§ Your task: Update the items below so that every "Instruction" becomes "Task", changing nothing else. Leave the pictures out of your version.

§ Data for processing:
»»

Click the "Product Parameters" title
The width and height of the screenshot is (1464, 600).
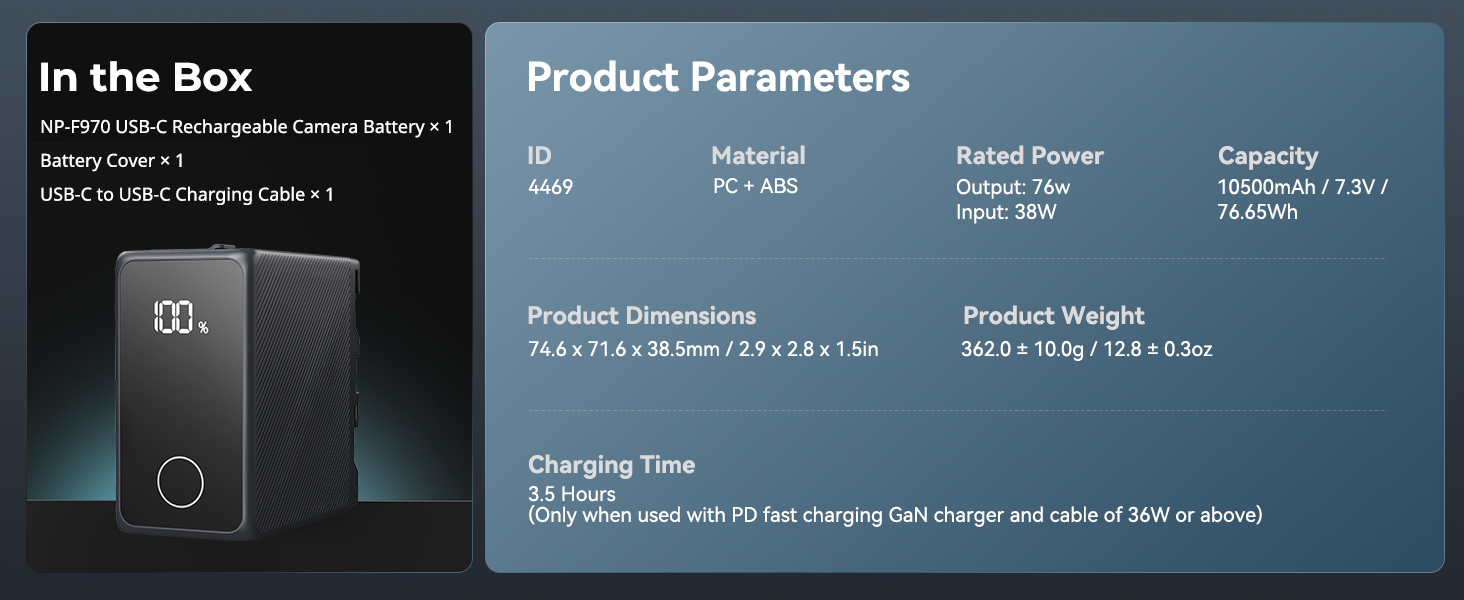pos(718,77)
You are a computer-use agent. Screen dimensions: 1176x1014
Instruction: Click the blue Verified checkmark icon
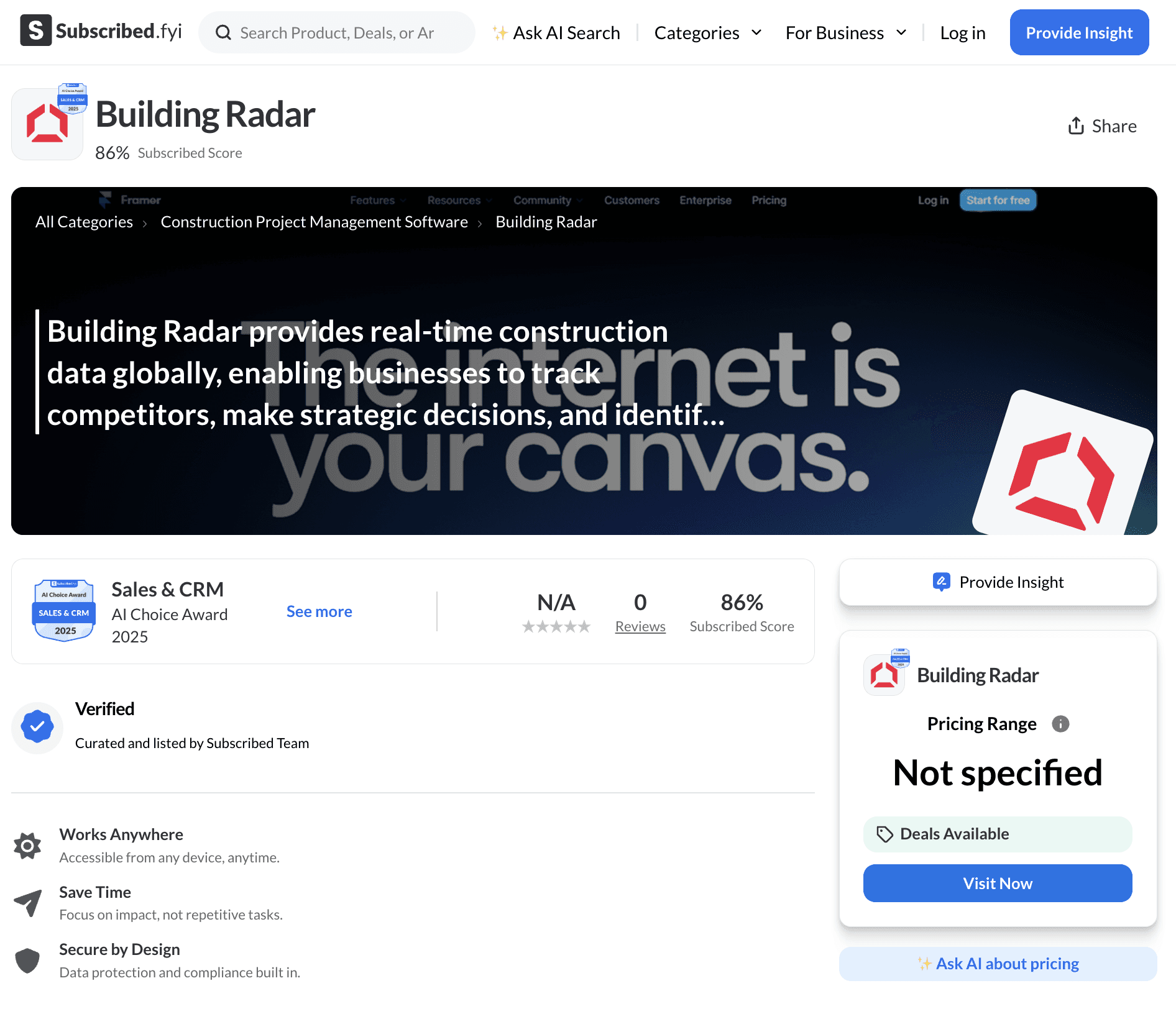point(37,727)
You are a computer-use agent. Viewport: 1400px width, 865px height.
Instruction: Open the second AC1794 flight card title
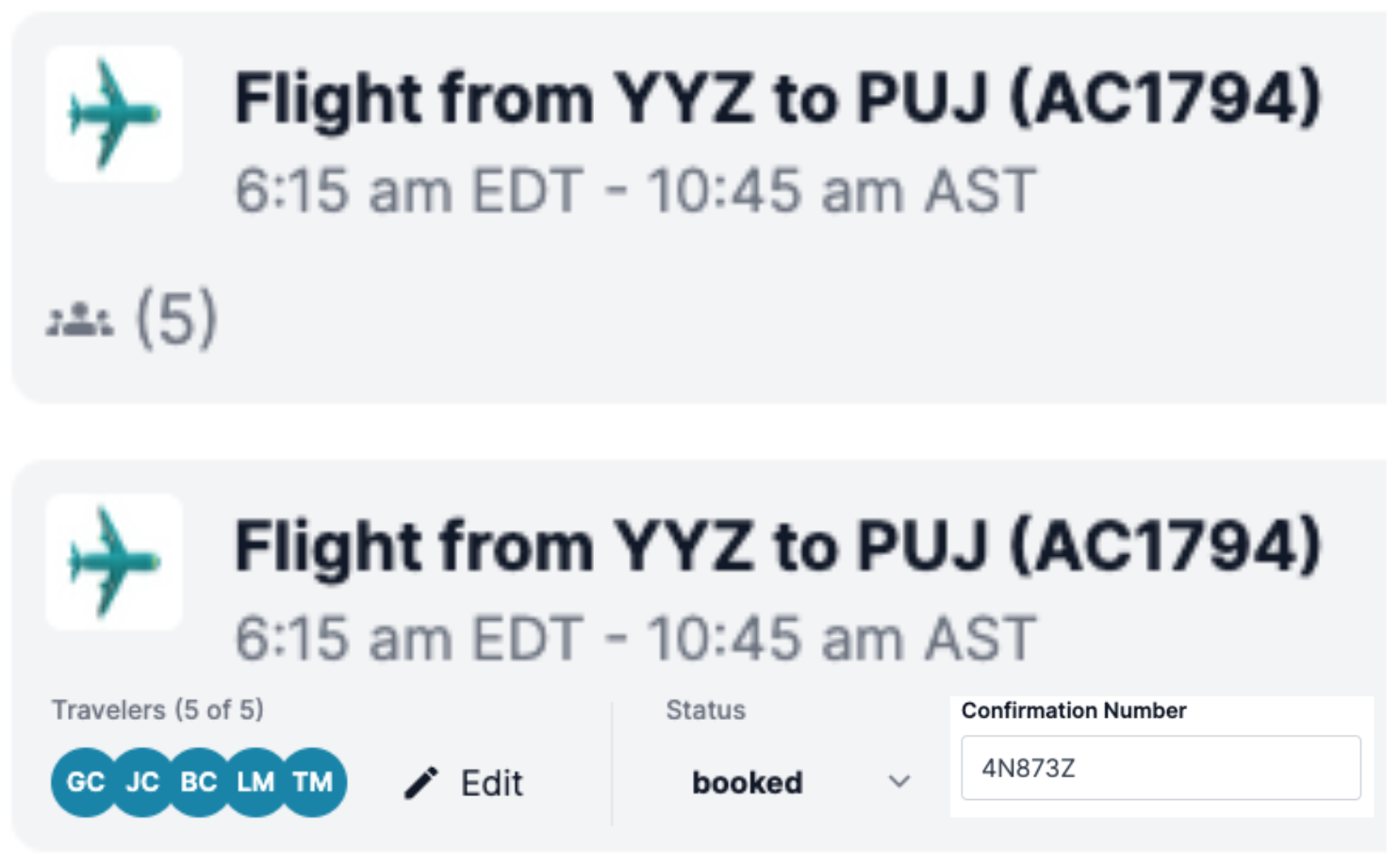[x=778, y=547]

««

§ Exercise solution:
Click the "Product Parameters" title
The width and height of the screenshot is (1464, 600).
pos(718,77)
You are a computer-use agent. Screen dimensions: 1176x1014
Task: Click the blue Verified checkmark icon
point(37,727)
You are a computer-use agent. Viewport: 1400px width, 865px height.
Task: Open the second AC1794 flight card title
[x=778, y=547]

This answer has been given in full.